Another slight bone of contention is that the whole movie kind of intermittently builds up the horror and suspense of what is behind the closet door only for it to be revealed to be a freakishly disfigured giant of man in literally the last 3 minutes of the movie. And whilst the make-up and effects look a little dated by modern standards, they were ok really for the time. But it did feel massively anticlimactic when all he did was lumber around a bit before scooping up the lady from the table and carrying her out the room. He didn't even really take out his pent up frustration on Bill, he just... sent him crashing into the opposite wall and collapsing to the floor. Properly underwhelming and basically just a means to an end in order for the experiment at the end to be foiled and for 'karma' -in a sense - to prevail.
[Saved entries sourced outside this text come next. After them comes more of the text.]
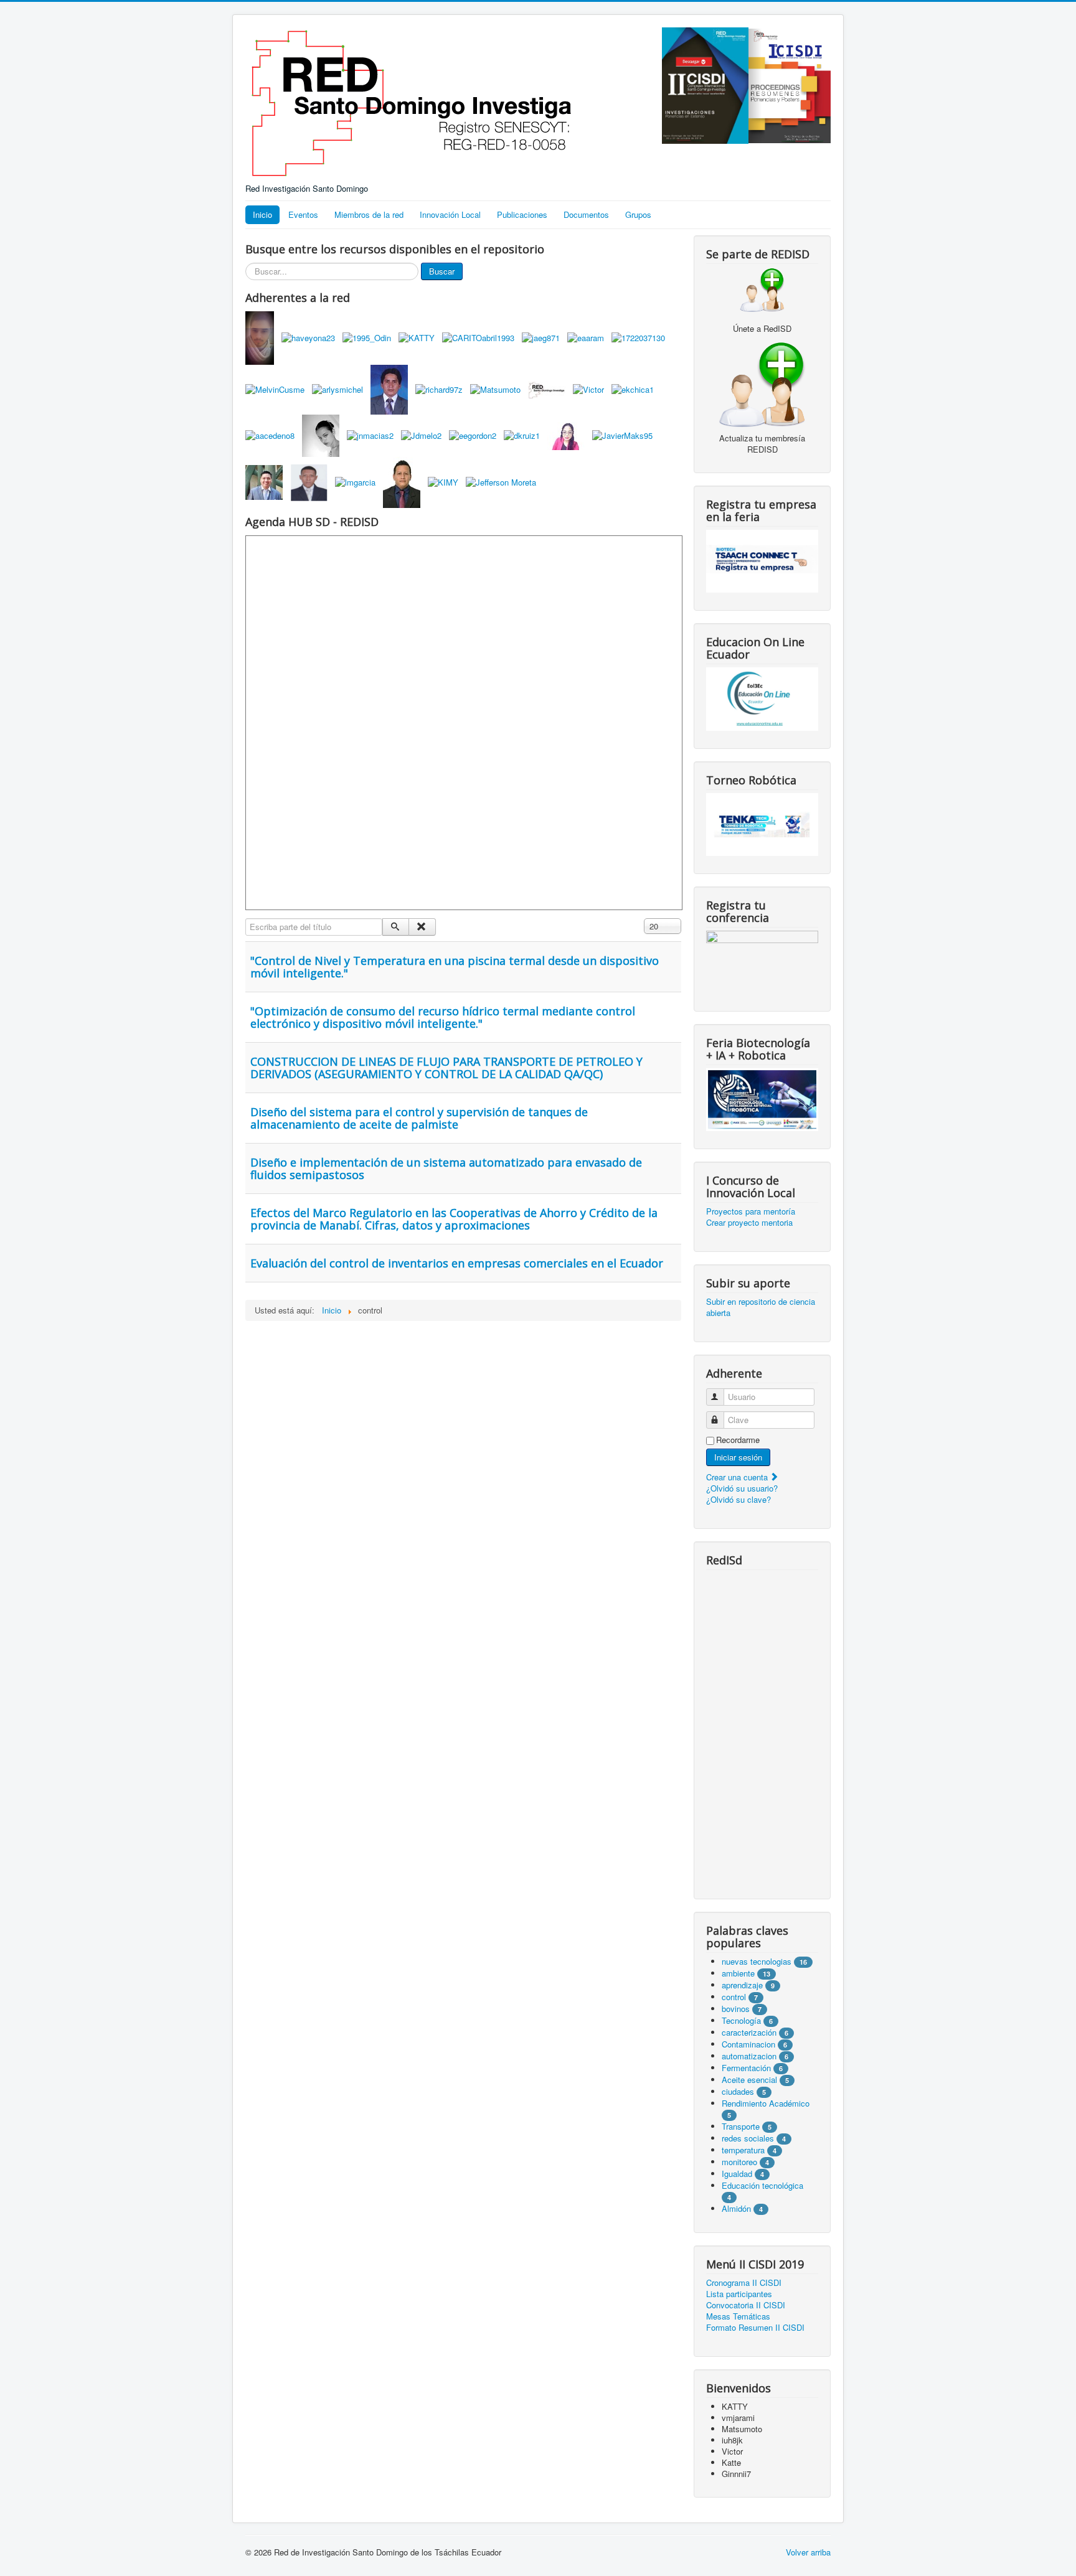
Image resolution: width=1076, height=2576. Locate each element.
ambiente (738, 1973)
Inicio (262, 214)
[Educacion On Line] (762, 698)
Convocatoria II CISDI (745, 2305)
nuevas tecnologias (756, 1961)
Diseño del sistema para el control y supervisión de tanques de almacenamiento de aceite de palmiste (419, 1118)
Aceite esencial (749, 2079)
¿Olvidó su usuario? (742, 1488)
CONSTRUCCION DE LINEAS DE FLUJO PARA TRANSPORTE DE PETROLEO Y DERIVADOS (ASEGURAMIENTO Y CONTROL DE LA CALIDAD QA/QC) (446, 1067)
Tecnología (741, 2020)
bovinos (736, 2008)
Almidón (736, 2208)
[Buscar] (395, 927)
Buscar (442, 271)
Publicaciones (522, 214)
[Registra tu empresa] (762, 560)
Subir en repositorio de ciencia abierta (760, 1307)
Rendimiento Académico (765, 2103)
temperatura (743, 2150)
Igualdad (737, 2173)
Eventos (303, 214)
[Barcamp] (762, 961)
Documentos (586, 214)
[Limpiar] (421, 927)
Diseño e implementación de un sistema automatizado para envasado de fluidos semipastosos (446, 1168)
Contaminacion (748, 2044)
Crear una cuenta (738, 1477)
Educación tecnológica (762, 2185)
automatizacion (749, 2056)
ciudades (738, 2091)
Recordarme (738, 1439)
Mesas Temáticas (738, 2316)
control (734, 1997)
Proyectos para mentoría (750, 1211)
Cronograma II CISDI (743, 2282)
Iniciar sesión (738, 1457)
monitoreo (739, 2162)
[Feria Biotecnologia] (762, 1098)
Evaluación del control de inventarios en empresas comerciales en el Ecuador (456, 1263)
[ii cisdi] (705, 84)
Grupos (638, 214)
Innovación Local (450, 214)
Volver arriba (808, 2552)
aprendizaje (743, 1985)
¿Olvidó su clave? (738, 1499)
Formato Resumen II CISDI (755, 2327)
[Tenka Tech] (762, 823)
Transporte (741, 2126)
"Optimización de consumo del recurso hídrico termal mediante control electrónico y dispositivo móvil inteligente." (442, 1017)
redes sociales (749, 2138)
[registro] (762, 383)
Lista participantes (739, 2294)
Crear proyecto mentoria (749, 1222)
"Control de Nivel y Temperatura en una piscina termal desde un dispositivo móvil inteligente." (454, 966)
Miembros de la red (369, 214)
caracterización (749, 2032)
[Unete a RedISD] (762, 289)
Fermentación (747, 2068)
And it doesn't really get better with the plot, if you can really say that the movie had one. The first 15 odd minutes are the accident and Bill announcing his plan, the middle section of the movie is essentially Bill sizing up a victim whilst Jan does alot of preaching from her baking tray prison and then the final 10 minutes is the "crescendo" with the creature breaking out and ending the movie. In between is fairly dialogue heavy but I think you could succinctly tie the whole events and narrative of the movie up in about 25-30 minutes and the additional 40 odd minutes is essentially just padding and filler. For a body-horror movie about a severed head, it struggled to really maintain your interest once you get passed the macabre premise and I found it difficult really to pay attention during most of the dialogue heavy bits.


I don't use the phrase trash very often to describe a movie but I feel like this one was a very good example of 60's horror 'trash'. And I'm not using that phrase disingenuously, but it had it's one central hook: this is a movie about a mad scientist bringing a head back to life, and then really struggled to build an interesting and entertaining movie around that premise. I feel like there was a bit of effort; the cinematography was decent and the soundtracking was decent if not incorrectly utilised but I feel like there wasn't enough of an story to really fill this one out and enough of a script to really get the characters in the movie talking and acting like they were supposed to talk. Maybe that part was intentional? Not really sure to be honest? But as a result the cocktail of all those parts just produced a slightly unsettling and odd but simultaneously tedious and boring body horror sci-fi movie. It doesn't even really stray into so bad it's good; morbid curiosity territory really. It just wasn't and isn't a good movie. Weak 1 out of 5.